What this task involves: Below are the records; count the lines in which "card" occurs and report only that number.

[Data records]
——

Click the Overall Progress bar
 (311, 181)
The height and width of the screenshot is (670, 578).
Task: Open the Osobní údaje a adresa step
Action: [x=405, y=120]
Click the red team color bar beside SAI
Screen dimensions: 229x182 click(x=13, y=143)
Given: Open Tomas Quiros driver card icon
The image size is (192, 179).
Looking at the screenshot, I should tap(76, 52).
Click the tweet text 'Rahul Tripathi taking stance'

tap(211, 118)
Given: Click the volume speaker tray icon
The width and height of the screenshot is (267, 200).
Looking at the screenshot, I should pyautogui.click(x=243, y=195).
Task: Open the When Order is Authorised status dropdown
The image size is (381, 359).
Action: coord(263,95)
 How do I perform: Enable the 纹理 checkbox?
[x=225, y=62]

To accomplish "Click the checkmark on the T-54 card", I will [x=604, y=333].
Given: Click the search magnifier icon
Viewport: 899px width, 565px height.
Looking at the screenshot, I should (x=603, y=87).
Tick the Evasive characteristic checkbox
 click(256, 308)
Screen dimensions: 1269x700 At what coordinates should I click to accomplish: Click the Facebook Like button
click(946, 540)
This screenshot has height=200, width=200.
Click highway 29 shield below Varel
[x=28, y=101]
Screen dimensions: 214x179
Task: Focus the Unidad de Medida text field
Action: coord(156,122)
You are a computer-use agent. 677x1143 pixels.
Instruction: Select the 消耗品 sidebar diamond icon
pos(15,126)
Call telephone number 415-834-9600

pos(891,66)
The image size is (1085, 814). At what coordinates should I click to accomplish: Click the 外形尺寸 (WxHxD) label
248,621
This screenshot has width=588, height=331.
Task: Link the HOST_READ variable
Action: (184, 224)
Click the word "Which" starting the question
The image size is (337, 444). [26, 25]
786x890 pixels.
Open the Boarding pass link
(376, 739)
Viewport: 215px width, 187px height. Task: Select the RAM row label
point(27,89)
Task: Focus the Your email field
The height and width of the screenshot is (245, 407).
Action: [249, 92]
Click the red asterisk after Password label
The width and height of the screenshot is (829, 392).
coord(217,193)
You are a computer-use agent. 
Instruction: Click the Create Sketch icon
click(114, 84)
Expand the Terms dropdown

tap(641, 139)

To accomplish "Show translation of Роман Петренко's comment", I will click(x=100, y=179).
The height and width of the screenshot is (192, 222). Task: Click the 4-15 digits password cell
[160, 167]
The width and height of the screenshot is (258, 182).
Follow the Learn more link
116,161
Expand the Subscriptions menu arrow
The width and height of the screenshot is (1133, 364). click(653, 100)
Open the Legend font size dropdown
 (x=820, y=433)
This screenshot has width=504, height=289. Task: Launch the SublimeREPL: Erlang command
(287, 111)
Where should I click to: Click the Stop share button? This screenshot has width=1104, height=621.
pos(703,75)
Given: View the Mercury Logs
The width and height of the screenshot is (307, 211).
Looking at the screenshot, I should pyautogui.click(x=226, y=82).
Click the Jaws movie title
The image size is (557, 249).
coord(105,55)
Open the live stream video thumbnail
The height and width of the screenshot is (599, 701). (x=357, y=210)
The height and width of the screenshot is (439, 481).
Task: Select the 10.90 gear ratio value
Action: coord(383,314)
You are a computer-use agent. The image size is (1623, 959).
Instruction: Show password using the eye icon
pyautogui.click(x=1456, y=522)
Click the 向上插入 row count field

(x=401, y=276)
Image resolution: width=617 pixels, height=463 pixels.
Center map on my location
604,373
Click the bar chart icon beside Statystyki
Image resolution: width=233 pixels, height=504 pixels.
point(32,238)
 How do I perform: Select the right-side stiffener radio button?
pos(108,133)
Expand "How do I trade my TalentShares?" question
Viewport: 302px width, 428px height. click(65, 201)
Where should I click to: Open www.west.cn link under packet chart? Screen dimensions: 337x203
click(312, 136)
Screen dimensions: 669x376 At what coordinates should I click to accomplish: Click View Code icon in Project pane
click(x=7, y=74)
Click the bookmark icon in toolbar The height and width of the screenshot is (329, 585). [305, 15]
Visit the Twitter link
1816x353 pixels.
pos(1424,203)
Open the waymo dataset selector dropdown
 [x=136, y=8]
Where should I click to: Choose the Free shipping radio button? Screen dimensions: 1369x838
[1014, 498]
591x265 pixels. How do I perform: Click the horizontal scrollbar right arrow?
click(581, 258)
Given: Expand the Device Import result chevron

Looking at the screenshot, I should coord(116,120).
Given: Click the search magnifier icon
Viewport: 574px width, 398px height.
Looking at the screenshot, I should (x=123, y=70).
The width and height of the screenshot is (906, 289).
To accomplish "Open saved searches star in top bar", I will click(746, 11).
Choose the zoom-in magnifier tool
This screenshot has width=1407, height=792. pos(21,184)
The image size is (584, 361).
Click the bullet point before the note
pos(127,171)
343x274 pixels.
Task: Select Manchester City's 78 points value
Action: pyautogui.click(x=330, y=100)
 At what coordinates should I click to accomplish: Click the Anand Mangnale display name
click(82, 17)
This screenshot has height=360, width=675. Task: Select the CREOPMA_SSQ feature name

——

Finished task: 2